These points suggest that machine languages, even in the most extreme machine-to-machine sense, still need to have a considerable capability akin to human languages.  Of course, computer programming languages and data exchange languages as artificial languages need not read like a novel. In fact, most artificial languages have more constraints and structure limitations than human languages. They need to be read by machines with fixed instruction sets (that is, they tend to have fewer exceptions and heuristics).

But, even with software or data, people write and interact with these languages, and human readability is a key desirable aspect for modern artificial languages [11]. Further, there are some parts of software or data that also get expressed as labels in user interfaces or for other human factors. The admonition to Web page developers to “view source” is a frequent one. Any communication that is text based — as are all HTTP communications on the Web, including the semantic Web — has this readability component.

Though the form (structure) and vocabulary (tokens) of languages geared to machine use and understanding most certainly differ from that used by humans, that does not mean that the imperatives for reference and structure are excused. It seems evident that small vocabularies, differing vocabularies and small and incompatible structures have the same limiting effect on communications within the semantic Web as they do for human languages.

Yet, that being said, correcting today’s relative absence of reference and structure on the nascent semantic Web should not then mean an overreaction to a solution based on a single global structure. This is a false choice and a false dichotomy, belied by the continued diversity of human languages [12]. In fact, the best analog for an effective semantic Web might be human languages with their vocabularies, references and structures. Here is where we may find the clues for how we might improve the communications (interoperability) of the semantic Web.

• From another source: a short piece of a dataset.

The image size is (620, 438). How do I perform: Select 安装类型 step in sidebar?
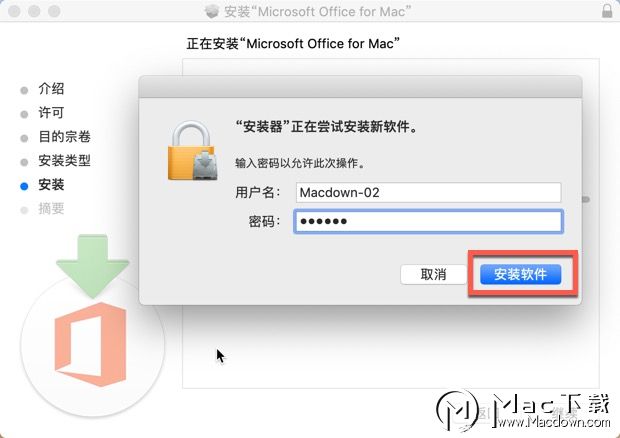(64, 160)
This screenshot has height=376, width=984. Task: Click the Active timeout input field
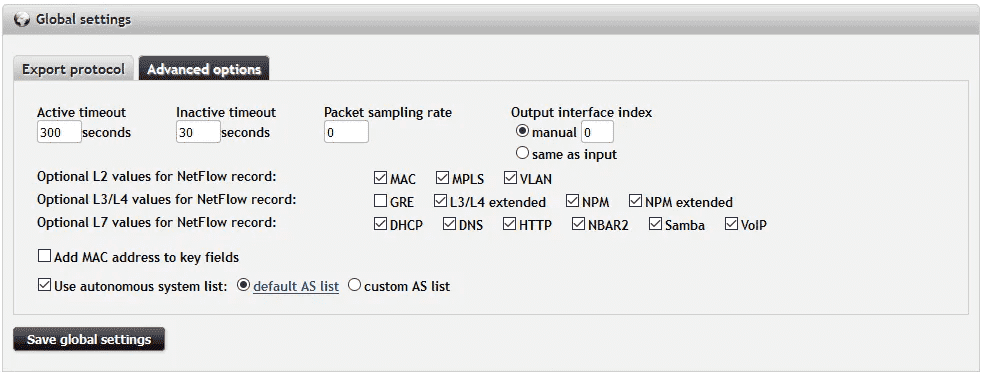click(x=59, y=132)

A Call for Vehement Moderation

Freeform tagging and informal approaches are quick and adaptive. But, they lack context, coherence and a basis for interoperability. Highly engineered ontologies capture nuance and sophistication. But, they are difficult and expensive to create, lack adoption and can prove brittle. Neither of these polar opposites is “correct” and each has its uses and importance. Strident advocacy of either extreme alone is shortsighted and unsuited to today’s realities. There is not an ineluctable choice between freedom and formalism.

An inherently open and changing world with massive growth of information volumes demands a third way. Reference structures and vocabularies sufficient to guide (but not constrain) coherent communications are needed. Structure and vocabulary in an open and adaptable language can provide the communication medium. Depending on task, this language can be informal (RDF or data struct forms convertible to RDF) or formal (OWL). The connecting glue is provided by the reference vocabularies and structures that bound that adaptable language. This is the missing “sweet spot” for the semantic Web.

Just like human languages, these reference structures must be adaptable ones that can accommodate new learning, new ideas and new terminology. Yet, they must also have sufficient internal consistency and structure to enable their role as referents. And, they need to have a richness of vocabulary (with defined references) sufficient to capture the domain at hand. Otherwise, we end up with pidgin communications.

We can thus see a pattern emerging where informal approaches are used for tagging and simple datasets; more formal approaches are used for bounded domains and the need for precise semantics; and reference structures are used when we want to get multiple, disparate sources to communicate and interoperate. So long as these reference structures are coherent and designed for vocabulary expansion and accommodation for synonyms and other means for terminology mapping, they can adapt to changing knowledge and demands.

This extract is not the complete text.